_Problem_
Format everything from the line containing "Describe the element" down through the end of the rows as a JSON list of strings, one string per line, skipping blank lines. Leave the pictures out of your answer.

=== Section Start ===

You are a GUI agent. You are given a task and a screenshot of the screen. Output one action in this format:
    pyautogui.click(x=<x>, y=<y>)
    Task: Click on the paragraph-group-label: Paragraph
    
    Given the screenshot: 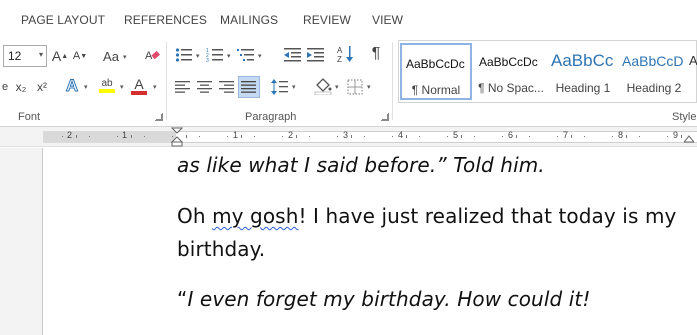 What is the action you would take?
    pyautogui.click(x=271, y=117)
    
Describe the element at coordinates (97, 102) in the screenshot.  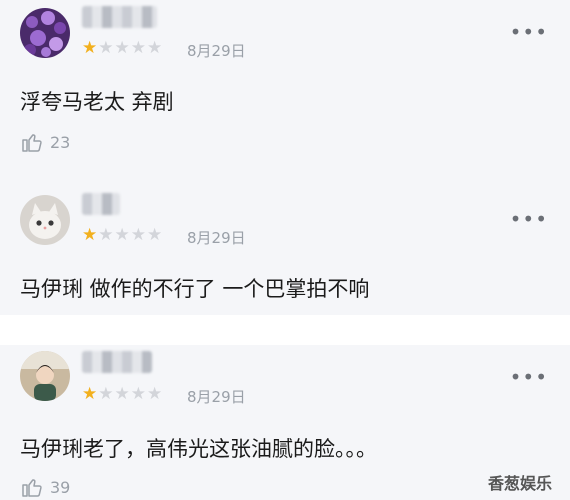
I see `comment-text: 浮夸马老太 弃剧` at that location.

=== Section End ===

_Your response_
[
  "Describe the element at coordinates (97, 102) in the screenshot.  ",
  "I see `comment-text: 浮夸马老太 弃剧` at that location."
]